Today I got a weird issue that took me quite a long time to figure it out and I would like to share with you guys. Everything started when a brand new DAG was deployed and everything went just fine during the installation process however during the initial testing I noticed a RPC averaged latency performance counter really high.
In the figure below you can see how bad was it and I the server had just a few users that were part of my pre-pilot phase.
I’ve done a couple of tests, as follows:
– First, I ran the Get-MailboxDatabaseCopyStatus and everything was golden
– I moved the databases to a single node, and then noticed that the utilization kept the same
– I restarted the RPC Client access and the same issue were the performance counter didn’t change (expected)
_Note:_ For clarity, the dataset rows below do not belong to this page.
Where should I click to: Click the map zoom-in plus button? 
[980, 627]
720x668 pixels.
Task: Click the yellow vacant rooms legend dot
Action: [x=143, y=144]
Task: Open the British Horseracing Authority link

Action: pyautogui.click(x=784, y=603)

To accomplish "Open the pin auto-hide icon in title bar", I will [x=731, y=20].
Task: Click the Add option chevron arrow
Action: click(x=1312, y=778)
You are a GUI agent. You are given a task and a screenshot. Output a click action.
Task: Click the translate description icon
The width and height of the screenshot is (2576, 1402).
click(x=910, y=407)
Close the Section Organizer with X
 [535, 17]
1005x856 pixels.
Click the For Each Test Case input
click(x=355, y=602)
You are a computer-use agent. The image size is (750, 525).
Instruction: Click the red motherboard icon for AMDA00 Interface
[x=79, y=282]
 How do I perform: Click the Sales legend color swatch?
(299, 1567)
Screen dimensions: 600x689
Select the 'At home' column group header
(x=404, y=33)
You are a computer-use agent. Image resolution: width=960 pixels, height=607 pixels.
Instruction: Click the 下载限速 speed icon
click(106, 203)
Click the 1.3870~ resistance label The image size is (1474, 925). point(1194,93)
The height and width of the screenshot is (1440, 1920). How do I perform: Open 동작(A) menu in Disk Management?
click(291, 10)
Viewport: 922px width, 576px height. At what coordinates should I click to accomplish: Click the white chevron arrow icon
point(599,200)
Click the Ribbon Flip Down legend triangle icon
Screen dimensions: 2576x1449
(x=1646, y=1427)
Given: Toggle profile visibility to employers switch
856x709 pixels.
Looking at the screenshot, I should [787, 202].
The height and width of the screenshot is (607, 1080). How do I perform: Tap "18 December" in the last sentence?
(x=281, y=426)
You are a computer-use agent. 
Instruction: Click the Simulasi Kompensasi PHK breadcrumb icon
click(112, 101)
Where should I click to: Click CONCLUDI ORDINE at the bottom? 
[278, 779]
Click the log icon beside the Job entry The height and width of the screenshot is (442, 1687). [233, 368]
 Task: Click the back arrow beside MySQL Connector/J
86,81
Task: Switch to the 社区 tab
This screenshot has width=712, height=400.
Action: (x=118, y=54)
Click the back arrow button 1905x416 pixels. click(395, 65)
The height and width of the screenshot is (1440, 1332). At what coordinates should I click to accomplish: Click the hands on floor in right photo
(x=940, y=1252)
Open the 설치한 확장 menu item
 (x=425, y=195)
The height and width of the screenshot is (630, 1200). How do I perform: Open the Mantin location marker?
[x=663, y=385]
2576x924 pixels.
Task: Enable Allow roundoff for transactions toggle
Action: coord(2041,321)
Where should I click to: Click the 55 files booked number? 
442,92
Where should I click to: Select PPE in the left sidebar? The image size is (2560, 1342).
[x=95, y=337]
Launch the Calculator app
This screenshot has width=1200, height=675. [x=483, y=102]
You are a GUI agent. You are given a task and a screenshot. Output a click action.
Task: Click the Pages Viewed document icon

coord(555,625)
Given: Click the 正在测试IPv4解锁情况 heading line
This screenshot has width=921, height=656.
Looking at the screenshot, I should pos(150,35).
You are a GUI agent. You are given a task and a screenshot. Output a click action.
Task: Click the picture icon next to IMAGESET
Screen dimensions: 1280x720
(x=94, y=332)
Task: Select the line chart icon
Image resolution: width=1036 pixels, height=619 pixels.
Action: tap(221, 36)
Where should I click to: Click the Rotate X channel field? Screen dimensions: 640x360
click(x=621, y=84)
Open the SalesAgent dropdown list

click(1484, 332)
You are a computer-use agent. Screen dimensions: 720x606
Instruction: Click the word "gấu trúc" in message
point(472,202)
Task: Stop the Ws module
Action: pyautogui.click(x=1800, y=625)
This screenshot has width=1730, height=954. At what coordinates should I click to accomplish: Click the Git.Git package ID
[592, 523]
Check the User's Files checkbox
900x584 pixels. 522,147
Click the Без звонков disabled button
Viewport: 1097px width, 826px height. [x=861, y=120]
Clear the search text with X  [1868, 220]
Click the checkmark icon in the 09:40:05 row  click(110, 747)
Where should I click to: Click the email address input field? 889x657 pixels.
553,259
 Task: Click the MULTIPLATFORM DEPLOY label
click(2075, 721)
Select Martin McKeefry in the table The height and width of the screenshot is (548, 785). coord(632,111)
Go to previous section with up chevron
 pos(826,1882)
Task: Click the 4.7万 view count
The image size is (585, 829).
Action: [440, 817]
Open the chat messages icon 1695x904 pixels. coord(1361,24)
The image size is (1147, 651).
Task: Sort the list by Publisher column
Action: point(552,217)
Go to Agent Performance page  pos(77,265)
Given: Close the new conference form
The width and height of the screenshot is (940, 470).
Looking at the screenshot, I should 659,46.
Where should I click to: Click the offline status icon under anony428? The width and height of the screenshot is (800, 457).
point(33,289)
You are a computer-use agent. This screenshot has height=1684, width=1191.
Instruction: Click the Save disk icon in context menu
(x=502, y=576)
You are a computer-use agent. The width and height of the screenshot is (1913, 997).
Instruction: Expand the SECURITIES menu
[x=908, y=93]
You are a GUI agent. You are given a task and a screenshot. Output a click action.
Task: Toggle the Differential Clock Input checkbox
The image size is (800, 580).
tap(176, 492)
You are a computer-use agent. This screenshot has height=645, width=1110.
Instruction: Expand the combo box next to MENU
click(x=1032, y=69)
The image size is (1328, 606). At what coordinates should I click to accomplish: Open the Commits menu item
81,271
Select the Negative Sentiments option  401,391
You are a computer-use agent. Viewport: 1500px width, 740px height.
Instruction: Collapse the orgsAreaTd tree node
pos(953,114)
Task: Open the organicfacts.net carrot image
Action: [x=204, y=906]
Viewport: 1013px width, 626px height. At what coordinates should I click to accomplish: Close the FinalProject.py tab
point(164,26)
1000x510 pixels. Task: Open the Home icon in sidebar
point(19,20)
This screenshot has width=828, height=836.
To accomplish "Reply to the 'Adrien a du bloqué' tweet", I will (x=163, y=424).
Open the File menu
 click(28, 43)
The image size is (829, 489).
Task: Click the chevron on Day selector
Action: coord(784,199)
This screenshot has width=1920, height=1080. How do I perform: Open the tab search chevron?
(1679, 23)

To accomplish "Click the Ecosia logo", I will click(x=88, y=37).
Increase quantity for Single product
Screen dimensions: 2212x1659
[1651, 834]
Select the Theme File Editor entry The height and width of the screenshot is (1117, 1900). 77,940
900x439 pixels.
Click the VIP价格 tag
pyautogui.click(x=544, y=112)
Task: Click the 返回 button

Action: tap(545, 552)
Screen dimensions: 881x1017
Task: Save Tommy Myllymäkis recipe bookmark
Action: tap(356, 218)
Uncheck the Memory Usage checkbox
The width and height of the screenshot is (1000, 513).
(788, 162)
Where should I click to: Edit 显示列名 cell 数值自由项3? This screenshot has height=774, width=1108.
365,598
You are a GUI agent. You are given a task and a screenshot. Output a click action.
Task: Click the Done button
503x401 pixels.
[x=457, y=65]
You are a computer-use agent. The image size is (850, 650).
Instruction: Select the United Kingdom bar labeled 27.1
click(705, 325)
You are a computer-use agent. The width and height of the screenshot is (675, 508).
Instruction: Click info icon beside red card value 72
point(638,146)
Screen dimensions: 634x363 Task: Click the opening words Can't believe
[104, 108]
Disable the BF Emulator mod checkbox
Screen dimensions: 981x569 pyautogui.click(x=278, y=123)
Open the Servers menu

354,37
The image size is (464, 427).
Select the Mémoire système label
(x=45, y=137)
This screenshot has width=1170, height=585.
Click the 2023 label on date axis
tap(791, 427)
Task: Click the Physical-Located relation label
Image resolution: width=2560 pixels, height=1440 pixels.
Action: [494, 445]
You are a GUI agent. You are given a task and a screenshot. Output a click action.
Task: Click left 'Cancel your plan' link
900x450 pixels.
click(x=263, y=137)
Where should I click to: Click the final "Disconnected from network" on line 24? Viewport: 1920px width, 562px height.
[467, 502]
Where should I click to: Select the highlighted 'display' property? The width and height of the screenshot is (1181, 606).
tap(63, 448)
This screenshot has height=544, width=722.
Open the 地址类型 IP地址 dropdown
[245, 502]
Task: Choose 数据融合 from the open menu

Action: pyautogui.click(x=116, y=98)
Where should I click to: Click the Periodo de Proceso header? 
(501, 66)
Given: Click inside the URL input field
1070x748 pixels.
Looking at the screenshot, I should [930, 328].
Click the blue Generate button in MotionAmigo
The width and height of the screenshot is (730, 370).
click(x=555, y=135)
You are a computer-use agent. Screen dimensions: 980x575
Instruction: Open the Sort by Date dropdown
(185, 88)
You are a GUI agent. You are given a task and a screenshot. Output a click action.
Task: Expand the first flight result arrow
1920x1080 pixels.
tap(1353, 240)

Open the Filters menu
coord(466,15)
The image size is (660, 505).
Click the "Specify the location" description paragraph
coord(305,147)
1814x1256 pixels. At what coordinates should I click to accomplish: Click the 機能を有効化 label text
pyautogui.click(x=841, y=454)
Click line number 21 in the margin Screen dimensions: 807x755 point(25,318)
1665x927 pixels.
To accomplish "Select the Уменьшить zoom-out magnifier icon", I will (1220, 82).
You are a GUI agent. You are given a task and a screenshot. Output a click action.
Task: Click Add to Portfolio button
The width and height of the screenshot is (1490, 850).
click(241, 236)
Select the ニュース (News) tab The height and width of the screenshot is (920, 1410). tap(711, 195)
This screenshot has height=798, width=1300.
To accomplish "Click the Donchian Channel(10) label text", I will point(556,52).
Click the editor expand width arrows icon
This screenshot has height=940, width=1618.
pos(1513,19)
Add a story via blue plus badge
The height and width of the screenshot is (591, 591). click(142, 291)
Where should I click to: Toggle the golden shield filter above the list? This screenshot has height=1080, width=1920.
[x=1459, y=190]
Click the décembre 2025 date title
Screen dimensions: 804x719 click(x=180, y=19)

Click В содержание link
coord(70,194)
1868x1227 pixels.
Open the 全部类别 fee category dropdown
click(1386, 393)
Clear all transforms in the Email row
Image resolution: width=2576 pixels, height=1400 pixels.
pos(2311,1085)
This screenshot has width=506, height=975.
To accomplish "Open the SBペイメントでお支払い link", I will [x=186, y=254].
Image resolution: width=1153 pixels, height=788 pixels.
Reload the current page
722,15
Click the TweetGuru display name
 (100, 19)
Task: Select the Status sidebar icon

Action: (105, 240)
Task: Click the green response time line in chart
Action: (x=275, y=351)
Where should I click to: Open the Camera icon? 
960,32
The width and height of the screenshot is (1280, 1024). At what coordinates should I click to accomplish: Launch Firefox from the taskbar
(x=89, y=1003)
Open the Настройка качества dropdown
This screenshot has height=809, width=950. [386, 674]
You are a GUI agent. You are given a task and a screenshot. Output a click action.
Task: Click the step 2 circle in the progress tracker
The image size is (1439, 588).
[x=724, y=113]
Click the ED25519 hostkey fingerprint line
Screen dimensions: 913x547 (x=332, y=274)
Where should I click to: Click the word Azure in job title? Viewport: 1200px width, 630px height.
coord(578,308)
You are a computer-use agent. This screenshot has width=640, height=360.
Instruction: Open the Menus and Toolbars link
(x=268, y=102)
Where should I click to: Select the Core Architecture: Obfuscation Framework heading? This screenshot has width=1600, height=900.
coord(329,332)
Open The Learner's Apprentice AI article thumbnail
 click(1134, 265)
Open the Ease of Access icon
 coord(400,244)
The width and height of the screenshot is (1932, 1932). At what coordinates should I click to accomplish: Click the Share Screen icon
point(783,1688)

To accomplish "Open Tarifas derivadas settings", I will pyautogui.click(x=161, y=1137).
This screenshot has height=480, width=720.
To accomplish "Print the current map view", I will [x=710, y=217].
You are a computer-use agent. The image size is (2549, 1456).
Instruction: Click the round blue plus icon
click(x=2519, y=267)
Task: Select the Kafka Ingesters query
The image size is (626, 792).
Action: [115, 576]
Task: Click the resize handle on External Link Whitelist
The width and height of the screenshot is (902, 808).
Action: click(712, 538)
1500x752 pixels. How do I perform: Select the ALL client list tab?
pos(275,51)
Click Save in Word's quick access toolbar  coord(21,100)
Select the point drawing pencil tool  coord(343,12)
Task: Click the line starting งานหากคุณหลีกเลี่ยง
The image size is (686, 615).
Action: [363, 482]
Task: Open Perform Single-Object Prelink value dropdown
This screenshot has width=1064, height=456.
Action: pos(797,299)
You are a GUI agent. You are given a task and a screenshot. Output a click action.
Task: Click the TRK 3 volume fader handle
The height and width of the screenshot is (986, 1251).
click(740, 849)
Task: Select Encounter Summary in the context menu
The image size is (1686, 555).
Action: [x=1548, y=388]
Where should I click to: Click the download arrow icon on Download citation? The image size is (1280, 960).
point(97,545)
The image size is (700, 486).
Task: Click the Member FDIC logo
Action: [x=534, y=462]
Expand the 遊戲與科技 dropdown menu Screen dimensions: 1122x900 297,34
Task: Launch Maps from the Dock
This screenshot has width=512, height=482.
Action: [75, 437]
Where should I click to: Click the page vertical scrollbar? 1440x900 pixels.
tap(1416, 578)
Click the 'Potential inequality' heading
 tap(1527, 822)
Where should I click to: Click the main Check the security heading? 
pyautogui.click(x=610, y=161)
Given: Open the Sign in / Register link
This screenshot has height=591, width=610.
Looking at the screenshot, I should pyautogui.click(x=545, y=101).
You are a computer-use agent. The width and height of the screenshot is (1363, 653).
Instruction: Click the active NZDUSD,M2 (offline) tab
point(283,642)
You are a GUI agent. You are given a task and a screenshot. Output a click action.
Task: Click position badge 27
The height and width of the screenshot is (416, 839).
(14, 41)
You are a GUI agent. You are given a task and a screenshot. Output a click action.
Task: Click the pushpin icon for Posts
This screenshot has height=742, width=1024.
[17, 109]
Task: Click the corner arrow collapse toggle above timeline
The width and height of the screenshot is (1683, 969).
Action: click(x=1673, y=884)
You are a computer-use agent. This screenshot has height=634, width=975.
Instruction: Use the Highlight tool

– I restarted the Information Store and then the performance counter went to 0 but as soon as I moved any DB the number would increase again.
– I ran Test-ReplicationHealth and no issues at all
– I use PAL tool to analyse performance and the disks were just fine
– I ran netstat to see the connections and nothing was outstanding
– Exchange Best Practices Analyzer
In this environment that I was working they have a LTM (Local Traffic Manager) and then I noticed that I could access the Domain Controller (\\unc) however I couldn’t ping. I double check and there was a SNAT and a Virtual Server were in place, the missing piece was the ability to ping the Domain Controllers, so in a F5 we should go to System / Configuration / Local Traffic and change the default behaviour of the box to All traffic in the SNAT Packet Forwarding setting.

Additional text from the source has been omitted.